------ Extrait choisi
1-8 juillet 2005 à Edinbourg contre le G8

1-8 juillet 2005 à Edinbourg contre le G8

A l’initiative de la coalition britannique «G8 Alternatives» (G8A), une «semaine d’action contre le G8» est prévue à Edinburgh (et environs) du 1er au 8 juillet. G8A est une large coordination d’organisations, de mouvements et d’individus qui a vu le jour en juillet 2004 et qui regroupe à la fois les mouvements résolument opposés au G8 et à ses politiques et ceux qui privilégient le dialogue et le travail de «lobbying». La volonté commune est de «rassembler le plus largement possible les anticapitalistes, les organisations de développement, les syndicalistes, les militants pacifistes, les écologistes, les militants des droits humains, etc., pour échanger, débattre et manifester contre les politiques néolibérales et militaristes du G8.» Nous reproduisons ici un entretien, réalisé le 7 juin, avec Joshua Brown, membre du comité national de «G8 Alternatives» et cheville ouvrière de la «semaine d’action contre le G8».

Comment êtes-vous parvenus à rassembler, dans la coalition G8 Alternatives, autant d’identités et
de pratiques militantes différentes?

Effectivement, ce n’est pas simple! Mais c’est cette diversité qui fait notre force. La coalition G8A rassemble des gens qui se mobilisent contre le G8 depuis des positions politiques parfois très différentes. Certains mettent l’accent sur la responsabilité des dirigeants du G8 dans la guerre contre l’Irak, d’autres sur leurs politiques à l’égard des pays du Sud, sur la question de la dette, d’autres encore dénoncent le militarisme, le capitalisme, la destruction accélérée de l’environnement, la confiscation des biens communs, la casse des services publics, les privatisations, etc.

Chacun peut se retrouver dans les actions que nous allons mener ensemble, et nous rejoindre en fonction de sa propre sensibilité. C’est d’ailleurs notre objectif: rassembler, dans la diversité, des gens venus de tout le Royaume Uni, et, plus largement, de toute l’Europe (…)

Une dynamique dans la droite ligne de celle des forums sociaux,
en somme…

Avec une différence: si nous voulons effectivement débattre, nous rencontrer, échanger des idées et des arguments, nous voulons également traduire nos réflexions en actions concrètes. Au-delà des discussions et des débats, nous prévoyons, tout au long de la semaine, des manifestations, des animations et des actions de sensibilisation, dans un souci d’éducation et de participation. Nous voulons faire descendre la politique dans la rue. Nous voulons rendre visibles, à destination du plus grand nombre, les idées, les arguments, les propositions, les exigences que nous portons face au G8 et à ses politiques catastrophiques.
------------
» Consigne:
D'après le texte sur la semaine d'action contre le G8, quels publics la coalition veut-elle « rassembler le plus largement possible » ? Citez-les tous.
------ Données enregistrées
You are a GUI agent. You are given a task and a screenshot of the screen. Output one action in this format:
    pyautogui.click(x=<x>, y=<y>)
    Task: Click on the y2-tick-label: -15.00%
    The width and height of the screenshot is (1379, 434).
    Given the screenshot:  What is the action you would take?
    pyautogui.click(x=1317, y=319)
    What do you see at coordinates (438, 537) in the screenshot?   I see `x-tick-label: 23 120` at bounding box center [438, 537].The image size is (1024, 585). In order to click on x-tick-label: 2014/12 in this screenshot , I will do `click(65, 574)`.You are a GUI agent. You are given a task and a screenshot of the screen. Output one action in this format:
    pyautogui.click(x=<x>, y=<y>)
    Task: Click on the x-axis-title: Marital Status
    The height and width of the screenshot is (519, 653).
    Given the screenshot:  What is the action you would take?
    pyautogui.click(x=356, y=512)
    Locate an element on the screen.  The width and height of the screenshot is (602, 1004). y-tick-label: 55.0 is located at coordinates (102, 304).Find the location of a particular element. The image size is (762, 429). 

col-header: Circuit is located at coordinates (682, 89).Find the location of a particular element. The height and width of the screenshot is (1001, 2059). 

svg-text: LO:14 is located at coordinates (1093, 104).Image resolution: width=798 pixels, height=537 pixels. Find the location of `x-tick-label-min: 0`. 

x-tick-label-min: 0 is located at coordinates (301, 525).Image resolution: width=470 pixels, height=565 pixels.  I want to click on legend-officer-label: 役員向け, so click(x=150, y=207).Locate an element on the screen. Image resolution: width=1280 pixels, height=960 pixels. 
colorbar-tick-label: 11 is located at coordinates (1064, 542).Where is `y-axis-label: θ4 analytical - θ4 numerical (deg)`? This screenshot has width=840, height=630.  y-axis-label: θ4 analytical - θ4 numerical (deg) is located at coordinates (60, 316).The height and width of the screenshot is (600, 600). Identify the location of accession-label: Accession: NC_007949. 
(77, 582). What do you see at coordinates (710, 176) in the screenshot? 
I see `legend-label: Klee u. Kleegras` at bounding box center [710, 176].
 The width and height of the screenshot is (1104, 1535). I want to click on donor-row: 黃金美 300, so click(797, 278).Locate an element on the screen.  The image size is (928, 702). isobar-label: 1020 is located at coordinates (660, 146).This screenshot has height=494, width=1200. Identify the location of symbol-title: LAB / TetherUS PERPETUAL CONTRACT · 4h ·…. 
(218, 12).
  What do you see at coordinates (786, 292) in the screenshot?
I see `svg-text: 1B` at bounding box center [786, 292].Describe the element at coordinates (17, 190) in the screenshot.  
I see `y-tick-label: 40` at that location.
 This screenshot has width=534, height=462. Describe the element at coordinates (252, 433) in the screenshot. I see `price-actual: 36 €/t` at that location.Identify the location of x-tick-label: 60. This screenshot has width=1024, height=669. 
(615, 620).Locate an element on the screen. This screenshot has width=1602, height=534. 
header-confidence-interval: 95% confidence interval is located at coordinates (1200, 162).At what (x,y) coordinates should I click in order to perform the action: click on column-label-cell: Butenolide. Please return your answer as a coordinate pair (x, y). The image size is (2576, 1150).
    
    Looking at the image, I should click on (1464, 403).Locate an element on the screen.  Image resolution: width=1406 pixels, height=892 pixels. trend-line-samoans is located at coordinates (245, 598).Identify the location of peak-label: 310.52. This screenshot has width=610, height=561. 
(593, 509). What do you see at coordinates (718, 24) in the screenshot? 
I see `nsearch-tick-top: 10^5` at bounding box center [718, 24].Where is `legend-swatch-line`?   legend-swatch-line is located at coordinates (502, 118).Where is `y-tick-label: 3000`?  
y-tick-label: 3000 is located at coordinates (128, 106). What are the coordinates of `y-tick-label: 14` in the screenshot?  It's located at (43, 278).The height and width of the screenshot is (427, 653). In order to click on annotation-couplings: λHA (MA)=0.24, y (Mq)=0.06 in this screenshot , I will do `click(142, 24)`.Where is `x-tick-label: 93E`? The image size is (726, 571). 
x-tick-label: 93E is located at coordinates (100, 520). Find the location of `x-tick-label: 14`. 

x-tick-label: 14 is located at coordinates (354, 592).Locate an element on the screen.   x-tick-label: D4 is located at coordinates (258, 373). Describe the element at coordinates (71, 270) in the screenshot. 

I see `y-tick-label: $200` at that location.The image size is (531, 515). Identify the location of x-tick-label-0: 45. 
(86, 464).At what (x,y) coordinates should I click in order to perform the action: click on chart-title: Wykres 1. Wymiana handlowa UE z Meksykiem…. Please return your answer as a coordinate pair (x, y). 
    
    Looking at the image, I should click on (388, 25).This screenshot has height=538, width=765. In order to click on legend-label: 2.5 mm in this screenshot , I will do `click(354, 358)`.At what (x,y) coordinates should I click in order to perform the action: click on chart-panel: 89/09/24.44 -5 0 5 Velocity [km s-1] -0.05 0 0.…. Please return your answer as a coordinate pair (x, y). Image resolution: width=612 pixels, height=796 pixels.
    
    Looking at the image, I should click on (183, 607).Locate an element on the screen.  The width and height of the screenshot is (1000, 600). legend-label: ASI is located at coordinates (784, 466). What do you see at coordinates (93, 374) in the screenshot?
------------
» Réponse:
- les anticapitalistes
- les organisations de développement
- les syndicalistes
- les militants pacifistes
- les écologistes
- les militants des droits humains